It took him several days to work out the population and routines of the household. There were two servants; they looked like husband and wife; they lived in the quarters above the coach house. Presumably the maids' and butler's quarters in the main house were unoccupied—perhaps closed off to conserve heat. The wife evidently performed as housekeeper and cook, the husband as butler, chauffeur, gardener and handyman. On the second night of his surveillance there was a gathering of eight couples among whom Kendig recognized a member of Parliament and a man who had been, and perhaps still was, the Deputy F. O. Secretary to whom Chartermain's department reported through the Chief of MI6. On that occasion two additional servants worked in the house but they went home afterward and presumably had been supplied by some agency on a temporary basis.

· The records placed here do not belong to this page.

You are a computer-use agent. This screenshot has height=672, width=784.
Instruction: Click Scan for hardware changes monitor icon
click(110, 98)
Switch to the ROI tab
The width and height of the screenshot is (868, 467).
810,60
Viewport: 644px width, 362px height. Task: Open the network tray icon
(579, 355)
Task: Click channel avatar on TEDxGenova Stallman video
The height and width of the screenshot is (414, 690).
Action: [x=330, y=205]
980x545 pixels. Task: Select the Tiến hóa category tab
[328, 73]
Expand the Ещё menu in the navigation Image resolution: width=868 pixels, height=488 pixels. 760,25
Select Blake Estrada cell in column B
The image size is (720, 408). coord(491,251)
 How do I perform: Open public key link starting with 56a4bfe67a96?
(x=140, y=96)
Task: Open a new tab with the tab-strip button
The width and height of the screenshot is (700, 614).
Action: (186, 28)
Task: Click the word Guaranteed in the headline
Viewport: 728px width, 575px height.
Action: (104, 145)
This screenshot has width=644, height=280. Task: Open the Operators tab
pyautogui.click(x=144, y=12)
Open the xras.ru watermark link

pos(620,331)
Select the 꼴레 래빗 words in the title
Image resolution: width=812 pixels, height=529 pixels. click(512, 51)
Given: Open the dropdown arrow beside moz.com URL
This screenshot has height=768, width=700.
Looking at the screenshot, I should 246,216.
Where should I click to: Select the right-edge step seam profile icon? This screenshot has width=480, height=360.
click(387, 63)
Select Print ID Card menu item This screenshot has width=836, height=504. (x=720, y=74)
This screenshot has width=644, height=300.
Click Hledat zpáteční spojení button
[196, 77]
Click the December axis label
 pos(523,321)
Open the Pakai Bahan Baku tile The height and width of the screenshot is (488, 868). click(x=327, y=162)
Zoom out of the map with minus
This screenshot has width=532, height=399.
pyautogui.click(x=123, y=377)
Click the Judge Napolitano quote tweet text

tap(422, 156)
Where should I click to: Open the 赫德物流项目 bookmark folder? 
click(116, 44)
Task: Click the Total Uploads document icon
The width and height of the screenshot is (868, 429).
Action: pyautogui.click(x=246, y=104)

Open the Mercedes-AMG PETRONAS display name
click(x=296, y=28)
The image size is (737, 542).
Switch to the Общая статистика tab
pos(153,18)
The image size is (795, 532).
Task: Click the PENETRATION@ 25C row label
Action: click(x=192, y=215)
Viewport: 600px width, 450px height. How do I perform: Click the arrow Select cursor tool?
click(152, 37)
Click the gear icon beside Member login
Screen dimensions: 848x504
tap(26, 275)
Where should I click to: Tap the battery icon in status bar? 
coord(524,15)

Each morning a Humber saloon piloted by a liveried driver—a government employee—collected Chartermain and drove him away to his duties. The garage housed two automobiles—an Austin Mini which the servant husband used for errands and the wife for shopping, and a Jaguar 3.8 saloon which the memsahib used twice in the four days, both times for afternoon excursions lasting several hours (shopping? hairdresser? liaison with lover?); she drove herself. When she returned she let herself into the house with a single key, indicating there was no burglar alarm system. That conformed with what he knew of Chartermain; the man was as old-fashioned as Yaskov, he probably had contempt
for gadgets and gimmicks and the electronics of modern espionage.

He performed his surveillance from stolen cars, He would boost a car, park it somewhere in the mews and watch the house; he would drive the car to another part of London and abandon it within a few hours before the description could have got onto the hot-sheets.

His break came on the Thursday evening. The servant husband emerged from the kitchen door carrying two valises; the memsahib, who was quite trim and attractive in her lean fifties, came along a moment later tugging on her gloves with brisk little jerks. She wore a topcoat and a little pincushion hat—a traveling outfit. The servant fed the luggage into the boot of the Jaguar and the memsahib smiled and spoke, got into the car and backed it out into the mews and drove away. Chartermain had private means and a country estate; quite likely she was going down to Kent for the weekend.

He'd had the Cortina since morning and it would be heating up by now. He drove out of the mews ten minutes behind the memsahib.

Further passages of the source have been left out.